## INFORMATION GIVEN
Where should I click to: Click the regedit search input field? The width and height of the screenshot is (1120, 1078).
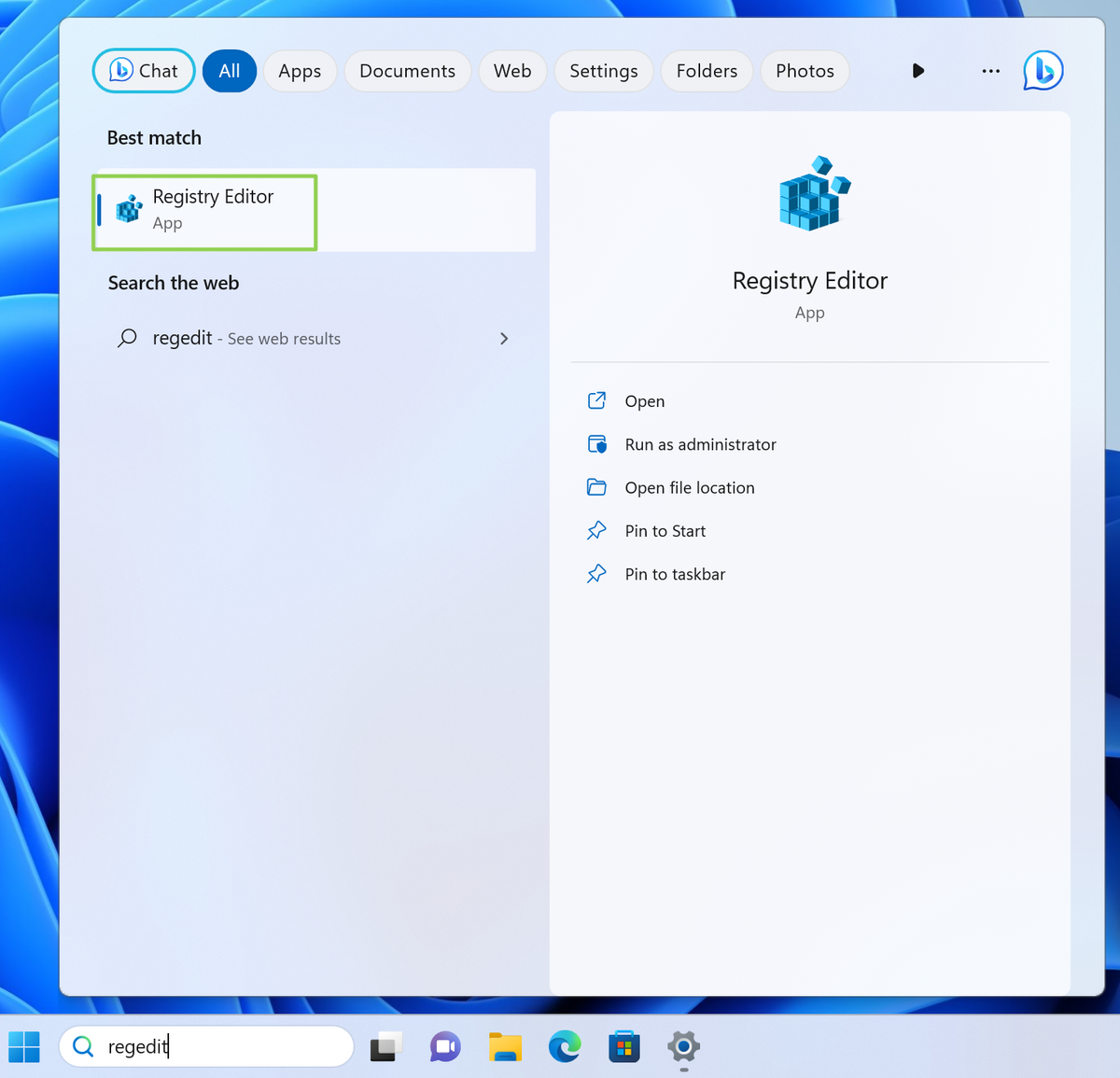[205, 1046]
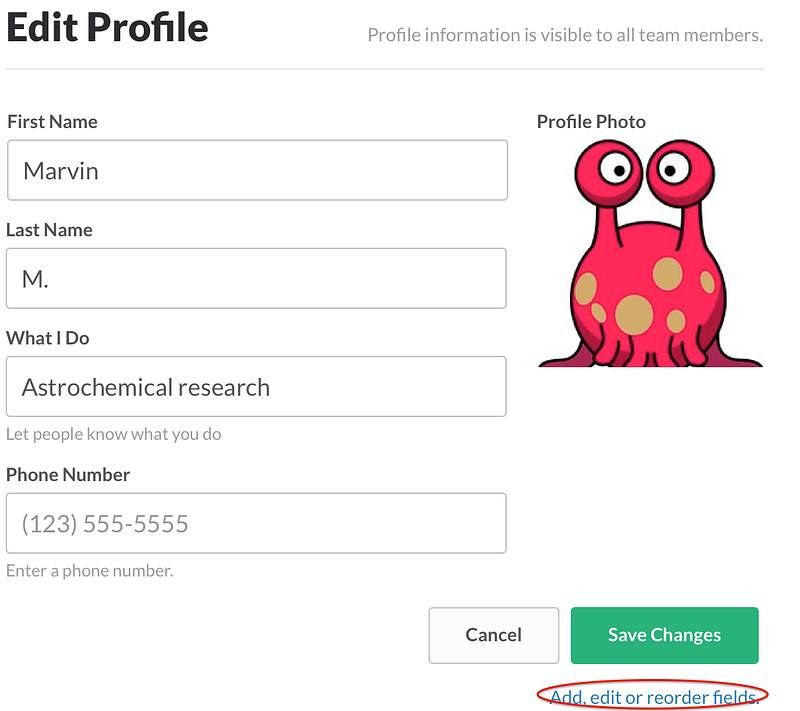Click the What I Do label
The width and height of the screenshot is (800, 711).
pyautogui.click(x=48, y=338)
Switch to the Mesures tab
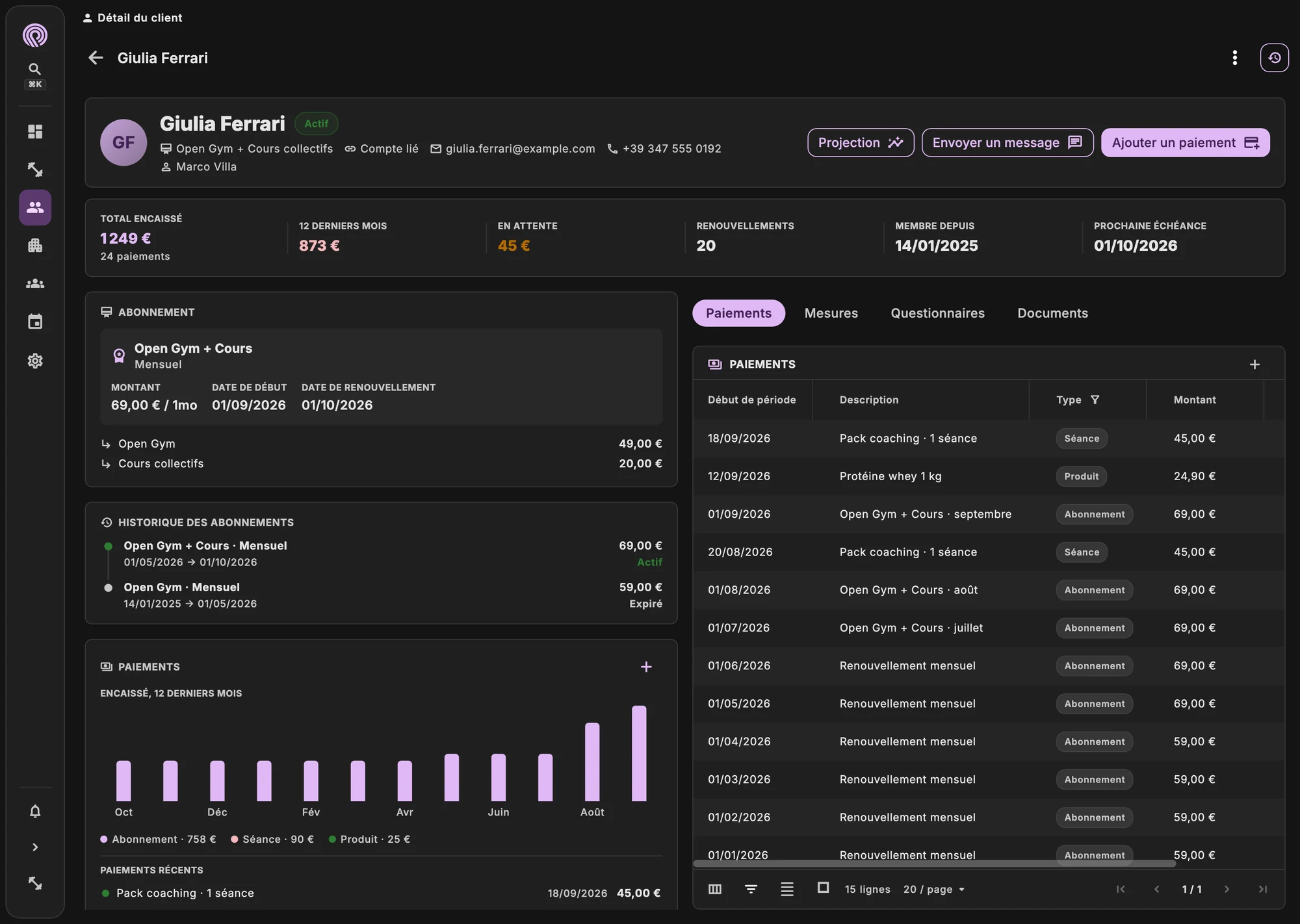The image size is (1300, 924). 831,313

## AIM OF THE EXERCISE
Could you repeat the data exactly, omitting its pictures?

## SOLVED PROBLEM
Where should I click to: Click the regedit search input field? The width and height of the screenshot is (1120, 1078).
[205, 1046]
Click the What I Do label
The width and height of the screenshot is (800, 711).
pyautogui.click(x=48, y=338)
Switch to the Mesures tab
The image size is (1300, 924). 831,313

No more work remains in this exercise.